[EXTRACTED DATA Boundary: Start]
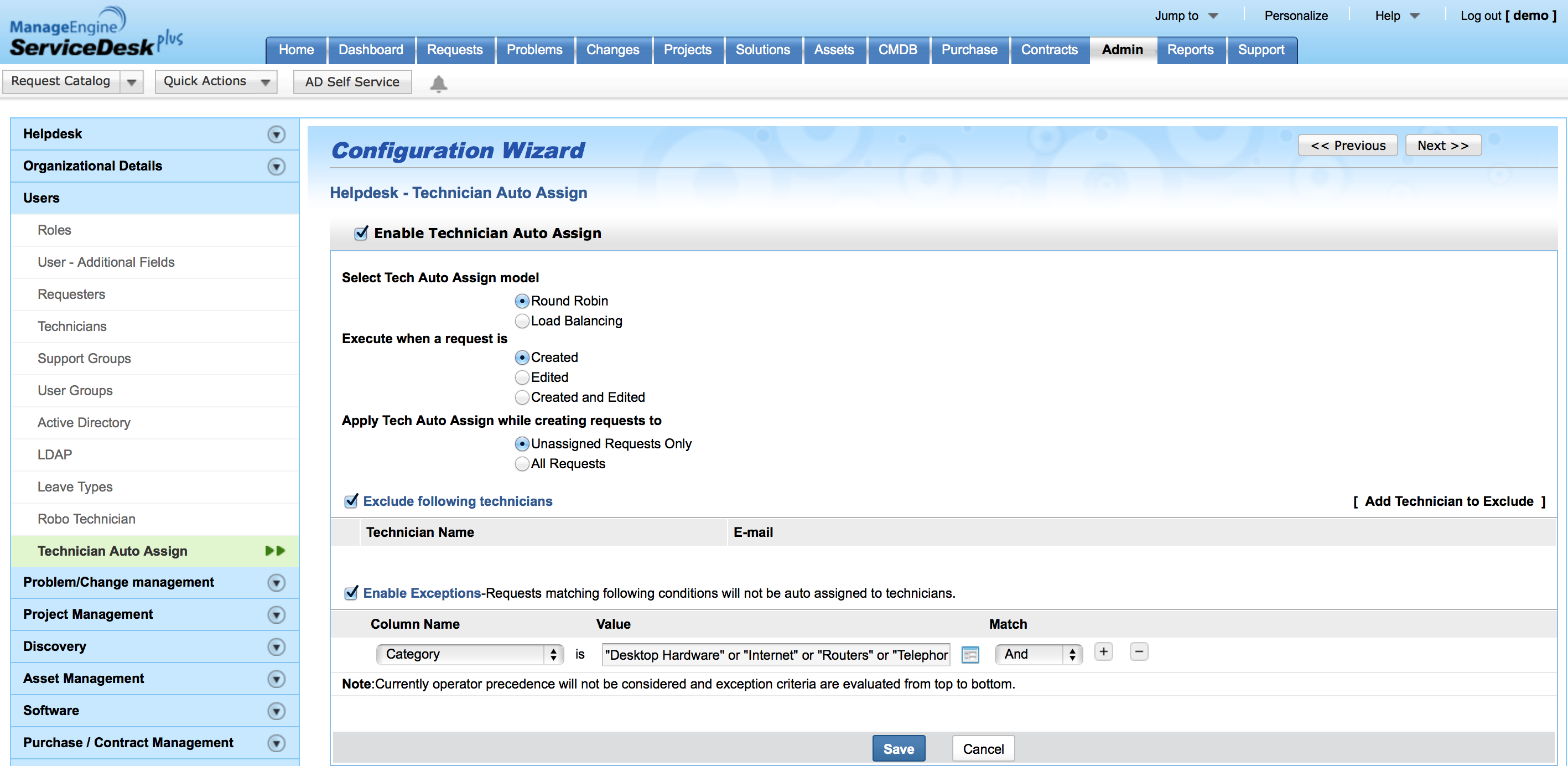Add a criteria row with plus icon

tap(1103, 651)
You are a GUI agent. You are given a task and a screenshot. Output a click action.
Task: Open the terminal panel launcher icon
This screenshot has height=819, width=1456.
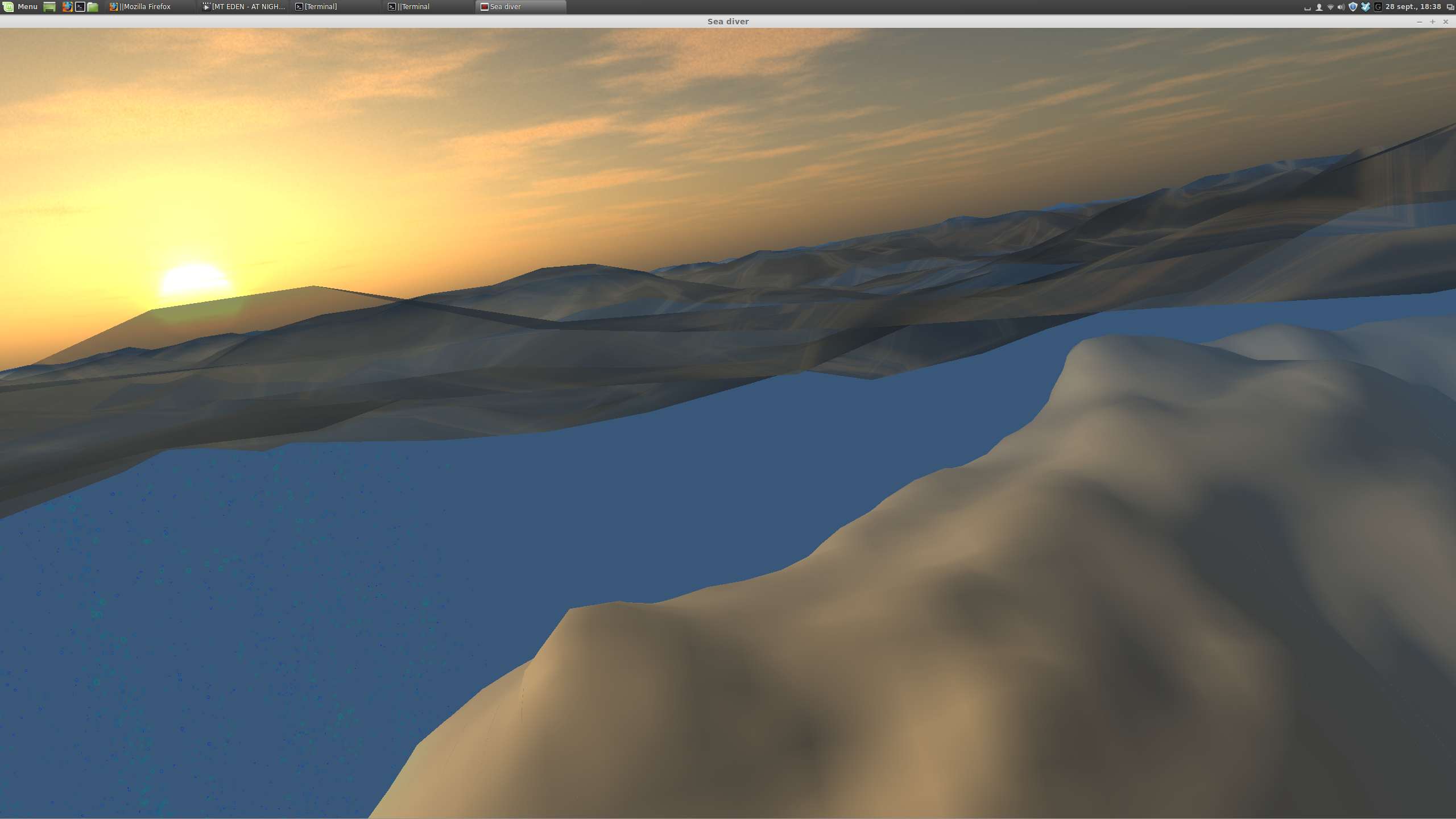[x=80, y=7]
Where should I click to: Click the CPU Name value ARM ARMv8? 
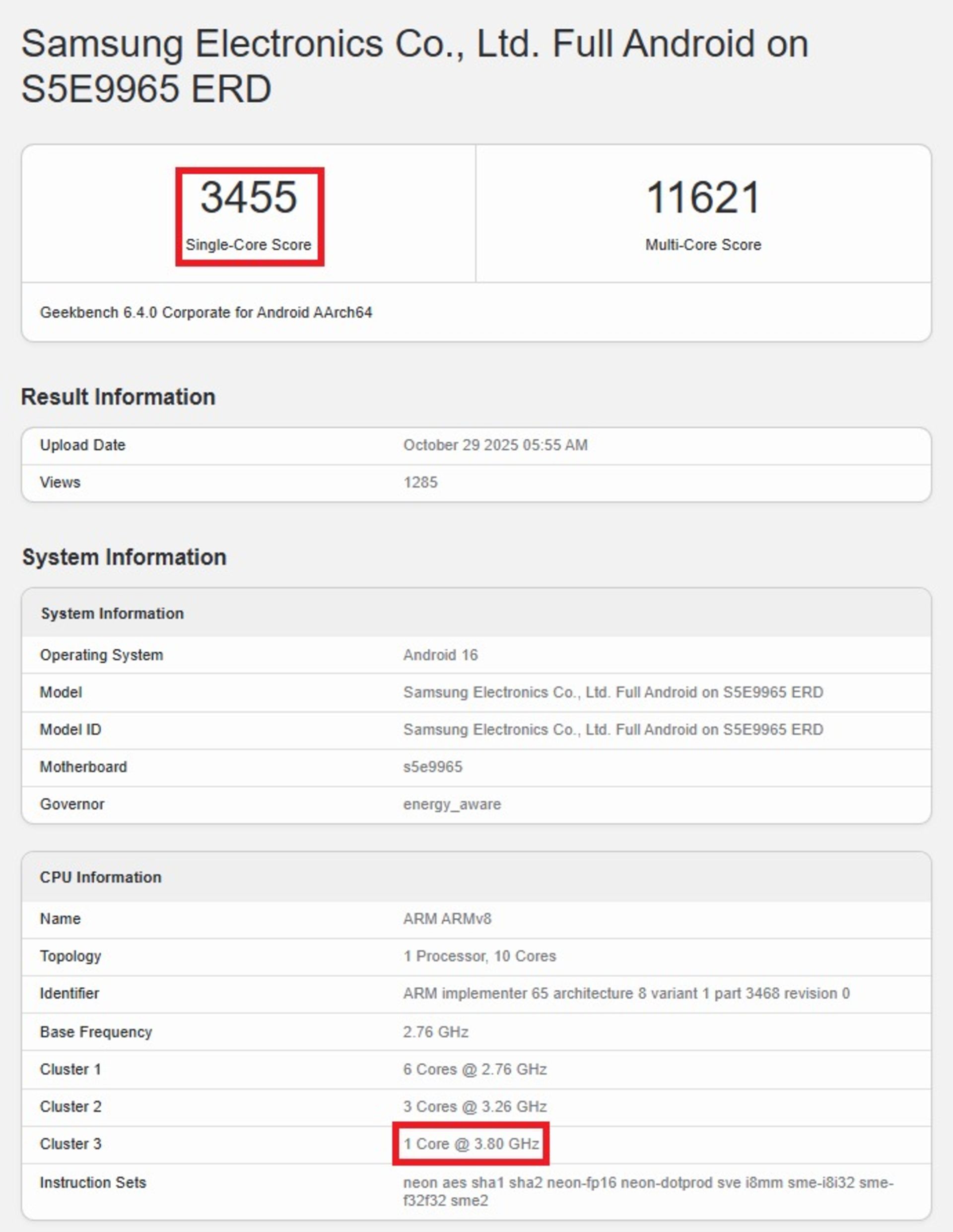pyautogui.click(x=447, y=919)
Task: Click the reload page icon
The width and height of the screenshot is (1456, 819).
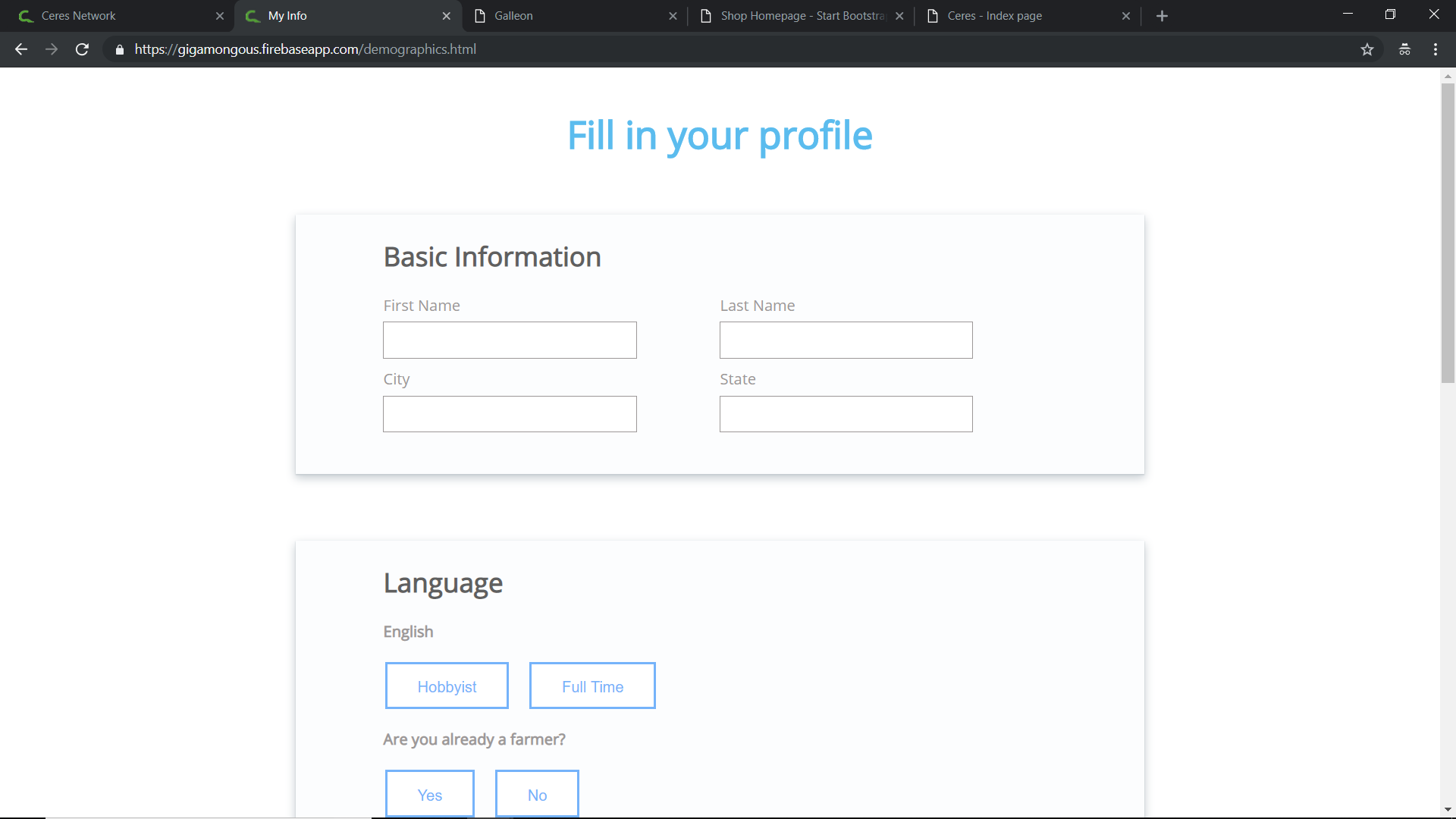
[EXTRACTED DATA Boundary: End]
EXERCISE ▸ Output exactly the lines from the line with "Task: Open the terminal panel launcher icon" to the last line of the records, including both, and leave every picture out.

EXERCISE SOLUTION ▸
Task: Open the terminal panel launcher icon
This screenshot has height=819, width=1456.
[x=80, y=7]
Where should I click to: Click the CPU Name value ARM ARMv8? 
pyautogui.click(x=447, y=919)
Task: Click the reload page icon
The width and height of the screenshot is (1456, 819).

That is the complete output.